## Stated problem
Using the Star Wars spoofs passage, decide whether each statement below agrees with it, answering yes or no and quoting the words of the passage that settle it. 1. Star Wars Uncut split the original movie into 473 segments of fifteen seconds each. 2. Fans who reshot a segment had roughly thirty days to do it. 3. The passage says the spoofs damage the franchise's reality.

Perhaps the most telling Vader spoof, for an aging generation of parents who’d grown up on Star Wars, is Jeffrey Brown’s New York Times best-selling volumes, Darth Vader and Son (2012) and Vader’s Little Princess (2013). This was Vader at his most mundane, facing the challenges of single parenthood with Luke and Leia respectively in a series of heartwarming cartoons. Every modern mom or dad who’d identified with Luke or Leia in the 1970s, only to grow up and find themselves the Vaders of their households, could relate.
When everyone wants in on the joke, an
d the source material is this widely recognized, what you get is endless iterations of everything the franchise could possibly be. The first Star Wars spoof to win a Primetime Emmy—the epic Star Wars Uncut—could not have been more collaborative. The brainchild of twenty-six-year-old web developer Casey Pugh, Star Wars Uncut chopped the original movie into 473 segments lasting fifteen seconds each and then let fans sign up online to reshoot each segment in their own way—each with the no-budget earnestness of Hardware Wars, and each given roughly the same amount of time to shoot it (thirty days). It was so heavily oversubscribed that Pugh added an extra step, letting fans vote on the best versions of each segment. Stitch them together, and you get two hours of nonstop gut-busting hilarity—humor born of the shock of recognition (it’s basically the same movie) as well as the gleefully earnest recreations by delightful amateurs.*
So there are certain common elements in this litany of Star Wars spoofs. They either add to the myth in some subtle, subversive way, or they lovingly replicate it; they add a layer of something else in pop culture or put Star Wars concepts in incongruous, mundane situations. But the idea of Star Wars is always respected. The franchise’s reality is unsullied; if anything, it is boosted by the flattery. Star Wars, it turns out, is a broad church, able to absorb all laughter.

## Data lines
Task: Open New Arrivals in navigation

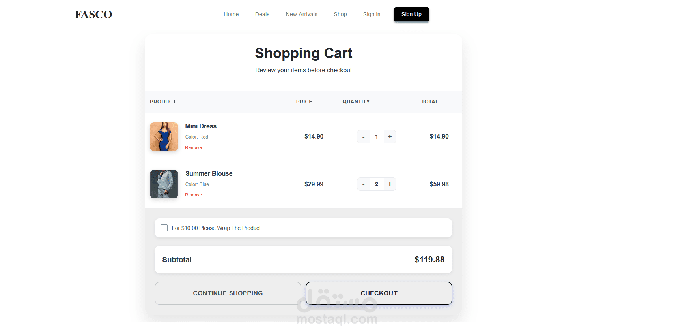Action: [301, 15]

## Completed task
1. Yes: "chopped the original movie into 473 segments lasting fifteen seconds each"
2. Yes: "each given roughly the same amount of time to shoot it (thirty days)"
3. No: "The franchise’s reality is unsullied; if anything, it is boosted by the flattery."